Okay, so it was dialogue from the movie, but my little girl was talking! I covered her little babbly face with kisses.

July 1998

Whenever we can, we like to do something special on the Fourth of July to celebrate Dick's birthday (which falls on the fifth) without making too big a deal about it. Dick's the kind of guy who slips out the back door if you offer him a singing-waiter birthday cake in public. But a year earlier on the fourth we'd flown to China to adopt Maya, so his entire birthday had been wiped out by the International Date Line. Time to make amends and have a party.

Our house was full to bursting with a happy combination of film types and China adoption types. Conversations of every sort in every room. The mood felt upbeat, and why not? Our movie was done and in the hands of its distributor. That same distributor had offered to finance and distribute another independent film that I would write and direct. It was such a rare offer, I didn't let myself even think about whether I wanted to be consumed like that again so soon, or whether, in my heart of hearts, I really believed that the world needed another little movie by Jenny Bowen that would likely come and go, not adding up to much. I should be grateful for the opportunity. I started a new script.

We knew how lucky we were. We'd worked hard for the life we had. And, although we were yet again dreaming of and scheming about moving away from Los Angeles and back to our San Francisco roots (Chinese daughter, San Francisco—no-brainer), we were reasonably content. We were not thinking of turning our lives upside down again.
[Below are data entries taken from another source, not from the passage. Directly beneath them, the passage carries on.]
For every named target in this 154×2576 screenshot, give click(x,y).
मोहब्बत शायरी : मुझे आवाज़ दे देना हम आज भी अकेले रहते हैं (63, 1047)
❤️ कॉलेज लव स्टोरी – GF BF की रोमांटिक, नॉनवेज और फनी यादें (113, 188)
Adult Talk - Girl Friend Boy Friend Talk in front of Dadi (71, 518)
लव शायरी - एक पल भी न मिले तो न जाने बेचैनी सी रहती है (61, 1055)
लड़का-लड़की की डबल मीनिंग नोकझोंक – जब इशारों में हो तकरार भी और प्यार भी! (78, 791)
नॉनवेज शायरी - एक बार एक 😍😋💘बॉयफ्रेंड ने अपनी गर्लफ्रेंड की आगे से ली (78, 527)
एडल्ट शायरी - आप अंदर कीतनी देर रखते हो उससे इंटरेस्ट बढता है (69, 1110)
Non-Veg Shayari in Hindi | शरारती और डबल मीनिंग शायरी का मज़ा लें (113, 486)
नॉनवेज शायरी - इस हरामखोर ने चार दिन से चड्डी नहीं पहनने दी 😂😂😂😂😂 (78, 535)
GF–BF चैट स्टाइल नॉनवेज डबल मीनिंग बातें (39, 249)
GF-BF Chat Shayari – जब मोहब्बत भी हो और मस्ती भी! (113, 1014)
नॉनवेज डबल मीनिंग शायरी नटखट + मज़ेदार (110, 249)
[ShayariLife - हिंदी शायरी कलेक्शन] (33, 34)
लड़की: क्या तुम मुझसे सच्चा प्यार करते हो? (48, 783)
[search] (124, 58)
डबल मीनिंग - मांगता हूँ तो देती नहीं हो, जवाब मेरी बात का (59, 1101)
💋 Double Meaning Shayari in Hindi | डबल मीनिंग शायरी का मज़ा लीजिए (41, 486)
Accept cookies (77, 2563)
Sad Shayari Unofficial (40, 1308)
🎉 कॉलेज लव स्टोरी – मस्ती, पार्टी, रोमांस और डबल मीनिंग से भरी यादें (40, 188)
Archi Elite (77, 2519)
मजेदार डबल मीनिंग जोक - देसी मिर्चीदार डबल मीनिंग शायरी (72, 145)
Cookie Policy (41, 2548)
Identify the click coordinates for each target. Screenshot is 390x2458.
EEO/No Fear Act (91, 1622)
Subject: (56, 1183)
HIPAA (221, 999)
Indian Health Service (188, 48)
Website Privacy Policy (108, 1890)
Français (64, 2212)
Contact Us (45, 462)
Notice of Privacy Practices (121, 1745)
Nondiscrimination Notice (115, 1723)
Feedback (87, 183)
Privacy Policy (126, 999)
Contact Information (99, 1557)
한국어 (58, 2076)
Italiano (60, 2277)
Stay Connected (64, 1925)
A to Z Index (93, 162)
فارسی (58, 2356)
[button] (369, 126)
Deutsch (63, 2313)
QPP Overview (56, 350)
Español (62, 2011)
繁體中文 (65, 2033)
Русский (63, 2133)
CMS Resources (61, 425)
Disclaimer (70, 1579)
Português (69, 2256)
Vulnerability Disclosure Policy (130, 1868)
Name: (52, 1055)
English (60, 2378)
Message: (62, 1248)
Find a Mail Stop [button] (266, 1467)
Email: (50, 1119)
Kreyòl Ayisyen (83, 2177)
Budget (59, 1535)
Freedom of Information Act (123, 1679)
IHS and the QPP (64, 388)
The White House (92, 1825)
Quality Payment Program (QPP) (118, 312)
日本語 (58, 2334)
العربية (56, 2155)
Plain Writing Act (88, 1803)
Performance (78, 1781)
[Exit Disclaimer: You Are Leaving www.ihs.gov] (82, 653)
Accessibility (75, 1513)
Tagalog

We were in the kitchen, refilling food platters. I could hear children laughing and playing a noisy game in the garden. I looked out at them through the kitchen window.

Somehow, through that kitchen glass, the world was a movie frame. Whatever was going on in the rooms of my house, beyond the edges of the frame, faded away. I could hear only the laughter of children.

And as I watched a gaggle of three- and four-year-old girls skipping up a path, trying to go fast, faster, yet keeping the line, giddy with the effort . . . I saw Maya.

She was positively radiant. Her cheeks red, her eyes bright. She was giggling so hard she could barely keep her balance. She called out and grabbed a friend's hand. A friend! The girls collapsed on the grass in laughter.